Yesterday Tim Martin and JD Weatherspoon announced they were not paying their 43,000 workers until the company was first reimbursed for their wages by the government. JD Wetherspoon’s decision leaves 43,000 people without their next pay date, many with little or no means of paying for rent, bills or food.
Adding insult to injury today an email was sent by JD Weatherspoon to their suppliers, informing them that they are also being treated with the same disdain as their workers.
The email sent to suppliers today from JD Weatherspoon read: “We are asking for a moratorium on payments, until the pubs re-open, at which point we intend to clear outstanding payments, within a short timeframe.” The email was seen by sustainability website Footprint.
Footprint reported that the email, which is signed by Wetherspoon chairman Tim Martin, continued: “We understand that this puts significant pressure on our suppliers, but we are kindly asking for your assistance during this very difficult period. A number of our suppliers have already offered assistance and we would be most grateful for your cooperation as well.”
Huge businesses that buy enormous volumes of products and services, can if they choose to, bully suppliers in many ways. The email asks for ‘a moratorium on payments, until the pubs reopen’ but clearly suppliers are being told in no uncertain terms that they won’t be paid. And it is blatant bullying. It also by using terms like ‘we are kindly asking’ insults the reader’s intelligence, the message can be translated easily, and we’ll let readers make their own translations.
All the suppliers that received the email must immediately have frozen. Who can possibly predict when pubs will re-open, and as such the email serves notice that payments are being held indefinitely. If someone at JD Weatherspoon knows when the current situation will end and pubs will re-open, please pass that information on to us all.
JD Wetherspoon operates an estate that contains circa 900 pubs and a growing number of Wetherspoon hotels, mostly in the UK and some in Ireland. The number of suppliers impacted will be huge.
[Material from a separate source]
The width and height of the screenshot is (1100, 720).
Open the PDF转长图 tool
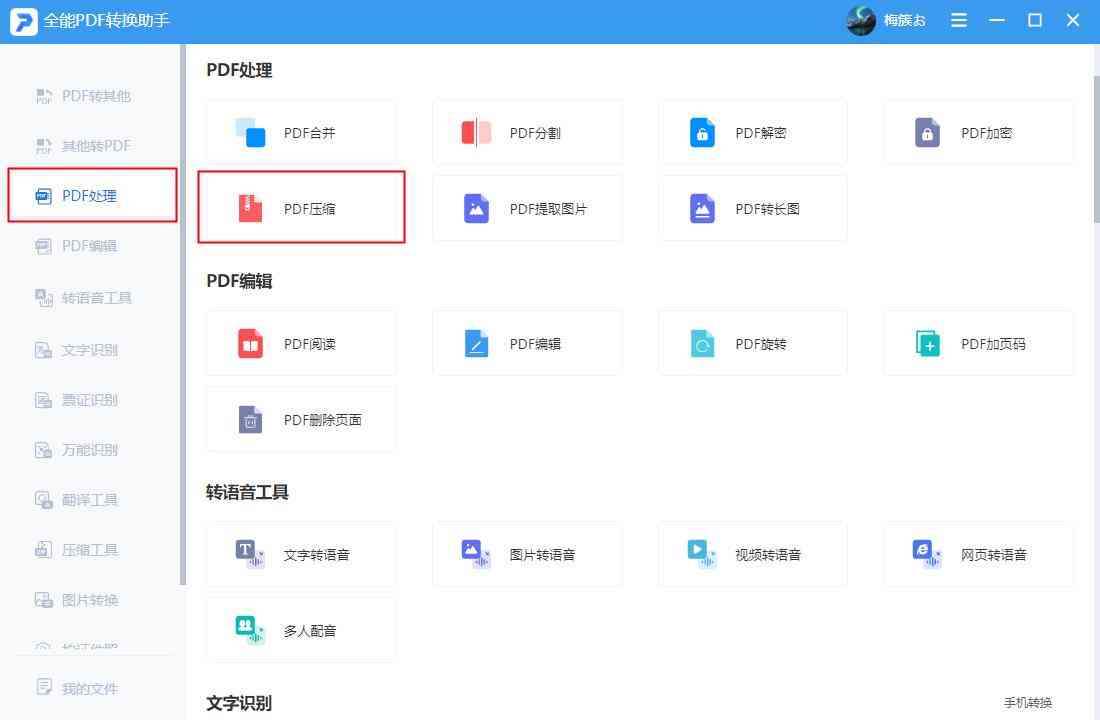point(752,208)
Some suppliers will provide to many, most or even all Wetherspoon outlets, but each outlet will also have unique local suppliers.
These suppliers will range from large businesses to small and everything in between, and this measure will place an enormous additional burden on them. The burden will place some in a position where they have no choice but to pass that burden on in turn to their suppliers and their people. Many will be specialist suppliers to the hospitality industry who needless to say, like us all are currently facing a very challenging business climate.
Undoubtedly for some it will be the straw that breaks the camel’s back.
We have published many examples in recent days and weeks of hospitality business large and small that once again, like us all, are facing difficulties from the COVID-19 pandemic. Most have a culture of looking after their people and adhere to it when times get tough.
The government’s action to support businesses like JD Wetherspoon, who of course like us all need that support, needs to be actioned in a way that does not allow businesses to set an additional cash-flow crisis in motion through hospitality that will only get worse if not controlled.